Grupo mexicano Caravana 43 participou de evento em São Paulo nesta terça-feira - Fábio Braga/Folhapress
Grupo mexicano Caravana 43 participou de evento em São Paulo nesta terça-feira Imagem: Fábio Braga/Folhapress

Rodrigo Alvares

Do UOL, em São Paulo

02/06/2015 18h39

"O que aconteceu em 26 de setembro do ano passado bastou para as pessoas entenderem o governo que temos no México", disse Francisco Sanchez Navá, estudante sobrevivente do ataque de policiais a 58 alunos do Colégio Normalista de Iagalpa. "Temos um narcoestado", completou.

Francisco está no Brasil com três pais de outros alunos desaparecidos pela Caravana 43, um movimento que tem como objetivo dar visibilidade ao que aconteceu no México. Eles iniciaram a visita pelo Brasil nesta terça-feira (2) com um evento no centro de São Paulo –as próximas paradas serão em Porto Alegre e Rio de Janeiro.

Ataque dos policiais

Os 43 estudantes de uma escola rural de magistério desapareceram em 26 de setembro em Iguala --no Estado de Guerrero, o mais violento e pobre do México--, após terem sido atacados a tiros pela polícia local que, aparentemente, seguiu ordens do prefeito, já preso.

Segundo as investigações, baseadas em declarações de alguns dos 70 presos, os estudantes atacados em Iguala foram entregues depois por policiais a pistoleiros dos Guerreros Unidos, para quem supostamente trabalha o prefeito.

Os narcotraficantes teriam assassinado os jovens e queimado seus corpos durante 14 horas em um lixão da cidade vizinha de Cocula. Ainda segundo as investigações, os restos foram colocados em sacos plásticos e jogados em um rio.

As mortes, que chocaram um país já assolado por uma proliferação de crimes sangrentos, têm provocado protestos em massa contra o governo e alimentaram a crença generalizada sobre a ligação próxima entre certos políticos e o crime organizado.

"Os policiais mexicanos têm cursos para aprender a fazer uma pessoa 'desaparecer'", disse Francisco. "Não estamos em uma ditadura no México, mas é o que parece."

Descrédito nas autoridades

Hilda Hernandéz Rivera, mãe de César Manuel González Hernández, relatou que desde o desaparecimento do filho teve de abandonar sua casa, que fica a nove horas de Ayotzinapa. Ela foi acompanhada pelo marido, Mario César González Contreras –também presente na caravana.

"Pedimos ajuda ao governo federal. Nos prometeram tanto na busca pelos nossos filhos e, oito meses depois, não há nada. A única coisa que pedimos é que nos devolvam nossos filhos, não há mais nada que pedir", disse Hilda.

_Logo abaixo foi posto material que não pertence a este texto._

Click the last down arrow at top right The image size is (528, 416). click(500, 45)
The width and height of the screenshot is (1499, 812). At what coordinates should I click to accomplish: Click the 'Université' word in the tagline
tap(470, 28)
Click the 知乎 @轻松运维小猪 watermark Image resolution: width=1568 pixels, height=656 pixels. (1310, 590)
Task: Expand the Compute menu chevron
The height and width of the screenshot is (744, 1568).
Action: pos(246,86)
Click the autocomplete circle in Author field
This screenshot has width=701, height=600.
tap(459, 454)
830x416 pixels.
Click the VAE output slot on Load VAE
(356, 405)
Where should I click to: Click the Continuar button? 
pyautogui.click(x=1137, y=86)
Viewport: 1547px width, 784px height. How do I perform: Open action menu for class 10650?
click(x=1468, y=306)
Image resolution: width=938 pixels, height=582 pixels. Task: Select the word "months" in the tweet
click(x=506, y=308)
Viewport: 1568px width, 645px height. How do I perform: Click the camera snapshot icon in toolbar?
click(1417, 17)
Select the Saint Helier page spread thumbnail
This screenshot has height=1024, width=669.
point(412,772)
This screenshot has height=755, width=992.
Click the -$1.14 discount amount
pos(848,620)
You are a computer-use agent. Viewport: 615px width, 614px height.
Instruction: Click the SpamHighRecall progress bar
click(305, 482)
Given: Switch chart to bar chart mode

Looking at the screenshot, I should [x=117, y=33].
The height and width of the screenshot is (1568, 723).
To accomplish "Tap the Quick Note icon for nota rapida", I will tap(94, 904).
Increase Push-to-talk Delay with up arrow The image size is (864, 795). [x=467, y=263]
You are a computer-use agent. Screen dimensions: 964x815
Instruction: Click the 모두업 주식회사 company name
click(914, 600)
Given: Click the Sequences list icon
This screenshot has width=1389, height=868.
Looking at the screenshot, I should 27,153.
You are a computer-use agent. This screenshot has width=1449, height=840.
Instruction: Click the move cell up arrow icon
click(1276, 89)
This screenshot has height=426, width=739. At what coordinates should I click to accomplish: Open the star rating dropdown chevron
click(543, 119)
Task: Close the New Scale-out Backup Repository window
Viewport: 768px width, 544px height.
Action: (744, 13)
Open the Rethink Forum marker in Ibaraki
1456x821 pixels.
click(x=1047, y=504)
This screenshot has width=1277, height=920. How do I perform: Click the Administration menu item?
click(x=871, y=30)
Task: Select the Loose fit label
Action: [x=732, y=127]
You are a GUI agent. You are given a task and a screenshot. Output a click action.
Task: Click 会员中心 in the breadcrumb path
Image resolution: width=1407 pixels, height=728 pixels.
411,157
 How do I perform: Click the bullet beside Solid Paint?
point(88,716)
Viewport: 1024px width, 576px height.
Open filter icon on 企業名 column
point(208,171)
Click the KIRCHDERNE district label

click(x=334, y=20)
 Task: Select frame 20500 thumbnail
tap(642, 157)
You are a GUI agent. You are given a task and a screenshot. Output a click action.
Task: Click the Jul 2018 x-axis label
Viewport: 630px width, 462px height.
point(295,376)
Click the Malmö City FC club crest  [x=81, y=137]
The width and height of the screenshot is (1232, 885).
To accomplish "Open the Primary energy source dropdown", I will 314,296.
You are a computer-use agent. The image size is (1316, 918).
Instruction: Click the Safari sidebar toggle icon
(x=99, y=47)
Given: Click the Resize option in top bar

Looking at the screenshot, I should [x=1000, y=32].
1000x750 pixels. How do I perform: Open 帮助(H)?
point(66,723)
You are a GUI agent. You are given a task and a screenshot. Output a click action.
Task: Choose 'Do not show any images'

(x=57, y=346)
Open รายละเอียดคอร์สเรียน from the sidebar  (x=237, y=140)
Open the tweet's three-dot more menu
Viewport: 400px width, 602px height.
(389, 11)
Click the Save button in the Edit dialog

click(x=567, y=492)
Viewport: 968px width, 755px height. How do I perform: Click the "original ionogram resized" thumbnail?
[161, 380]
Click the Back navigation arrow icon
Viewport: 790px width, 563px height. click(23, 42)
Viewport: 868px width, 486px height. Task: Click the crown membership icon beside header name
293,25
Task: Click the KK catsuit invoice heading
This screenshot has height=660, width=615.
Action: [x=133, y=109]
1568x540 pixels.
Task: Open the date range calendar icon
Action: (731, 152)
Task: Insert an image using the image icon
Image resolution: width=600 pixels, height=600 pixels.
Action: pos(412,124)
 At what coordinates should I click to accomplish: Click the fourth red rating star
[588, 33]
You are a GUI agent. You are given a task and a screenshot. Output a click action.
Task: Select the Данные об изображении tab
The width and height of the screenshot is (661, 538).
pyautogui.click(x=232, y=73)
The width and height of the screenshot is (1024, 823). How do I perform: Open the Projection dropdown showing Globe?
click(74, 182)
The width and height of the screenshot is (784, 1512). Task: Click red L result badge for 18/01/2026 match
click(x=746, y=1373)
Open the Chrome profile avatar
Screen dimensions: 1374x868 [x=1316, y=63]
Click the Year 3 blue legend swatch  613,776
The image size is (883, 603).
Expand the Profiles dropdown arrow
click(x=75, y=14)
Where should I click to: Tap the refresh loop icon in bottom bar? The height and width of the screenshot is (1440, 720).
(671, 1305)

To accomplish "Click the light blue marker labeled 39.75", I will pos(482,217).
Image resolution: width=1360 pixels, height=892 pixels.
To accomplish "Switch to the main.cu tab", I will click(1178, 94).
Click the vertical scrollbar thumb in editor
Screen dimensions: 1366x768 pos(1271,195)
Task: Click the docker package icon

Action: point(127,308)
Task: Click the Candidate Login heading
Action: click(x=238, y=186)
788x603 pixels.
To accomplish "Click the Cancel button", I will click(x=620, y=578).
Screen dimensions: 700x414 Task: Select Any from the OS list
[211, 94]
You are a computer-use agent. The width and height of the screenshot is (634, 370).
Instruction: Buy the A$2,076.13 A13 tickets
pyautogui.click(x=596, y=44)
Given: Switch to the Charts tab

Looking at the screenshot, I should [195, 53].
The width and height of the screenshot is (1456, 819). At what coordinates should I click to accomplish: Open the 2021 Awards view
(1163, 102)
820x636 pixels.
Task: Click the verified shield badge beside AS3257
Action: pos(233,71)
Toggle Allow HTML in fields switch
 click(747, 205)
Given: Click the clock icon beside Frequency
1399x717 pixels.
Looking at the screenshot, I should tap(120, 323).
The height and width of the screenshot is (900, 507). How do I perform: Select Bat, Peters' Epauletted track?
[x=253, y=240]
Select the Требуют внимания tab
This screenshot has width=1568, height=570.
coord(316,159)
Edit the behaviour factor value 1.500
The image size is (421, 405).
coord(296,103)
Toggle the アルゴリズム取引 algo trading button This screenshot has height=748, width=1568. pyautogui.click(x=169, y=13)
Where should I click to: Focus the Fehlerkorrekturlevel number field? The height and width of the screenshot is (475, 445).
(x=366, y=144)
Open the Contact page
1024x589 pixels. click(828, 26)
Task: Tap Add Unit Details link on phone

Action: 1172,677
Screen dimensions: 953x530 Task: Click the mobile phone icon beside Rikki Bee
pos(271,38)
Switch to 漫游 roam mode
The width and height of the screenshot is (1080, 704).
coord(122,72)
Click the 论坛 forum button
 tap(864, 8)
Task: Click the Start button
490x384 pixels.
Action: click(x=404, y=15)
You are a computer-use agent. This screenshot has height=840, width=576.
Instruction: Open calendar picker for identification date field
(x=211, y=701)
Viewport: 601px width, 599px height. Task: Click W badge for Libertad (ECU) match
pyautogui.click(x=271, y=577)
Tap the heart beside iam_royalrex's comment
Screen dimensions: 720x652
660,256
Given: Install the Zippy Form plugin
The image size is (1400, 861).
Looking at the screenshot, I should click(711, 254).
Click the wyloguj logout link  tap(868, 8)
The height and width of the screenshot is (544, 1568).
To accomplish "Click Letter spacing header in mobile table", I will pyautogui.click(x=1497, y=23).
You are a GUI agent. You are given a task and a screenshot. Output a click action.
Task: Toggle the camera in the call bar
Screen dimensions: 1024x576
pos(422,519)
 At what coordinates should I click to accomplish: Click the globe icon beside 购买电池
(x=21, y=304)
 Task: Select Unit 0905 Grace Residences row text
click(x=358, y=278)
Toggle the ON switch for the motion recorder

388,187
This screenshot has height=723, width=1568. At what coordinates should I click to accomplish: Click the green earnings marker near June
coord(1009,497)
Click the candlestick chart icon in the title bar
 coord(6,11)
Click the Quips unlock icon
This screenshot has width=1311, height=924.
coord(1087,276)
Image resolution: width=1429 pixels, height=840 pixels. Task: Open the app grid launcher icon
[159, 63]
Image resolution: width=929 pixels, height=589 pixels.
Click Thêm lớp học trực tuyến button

"Temos desconfiança total no governo. A última versão de que eles foram mortos não bate. Encontraram a arcada de uma pessoa adulta. Foi o governo que matou nossos filhos", afirma Hilda Legideño Vargas, mãe de Jorge Antonio Tizapa Legideño, também desaparecido.

As autoridades acreditam que os estudantes tenham sido mortos e seus corpos, carbonizados e os restos, jogados em um rio. Em outubro de 2014, os investigadores conseguiram recuperar alguns restos humanos em um lixão e às margens do rio e os enviaram a um respeitado laboratório da Universidade de Innsbruck (Áustria) para sua identificação.

"O governo nunca quis entregar nossos filhos e os policiais são sanguinários. Há muita impunidade em todos os setores do país. A única arma que temos é o microfone", afirmou Mario Contreras, ao final do evento.

Dados da violência no México

Após assumir o cargo em dezembro de 2012, o presidente Enrique Peña Nieto reconheceu que a "guerra contra as drogas", iniciada por seu predecessor Felipe Calderón, havia levado a graves abusos por parte das forças de segurança. No início de 2013, o governo informou que mais de 26 mil pessoas haviam sido dadas como desaparecidas desde 2007 --um problema que chamou de "crise humanitária". Foi promulgada uma ampla legislação destinada a assegurar os direitos das vítimas.

De acordo com um relatório de 2014 da Human Rights Watch, as forças de segurança do México têm participado de desaparecimentos forçados generalizados. Em junho de 2013, a CNDH (Comissão Nacional de Direitos Humanos) do México informou que estava investigando 2.443 desaparecimentos nos quais havia encontrado provas de envolvimento de agentes do Estado.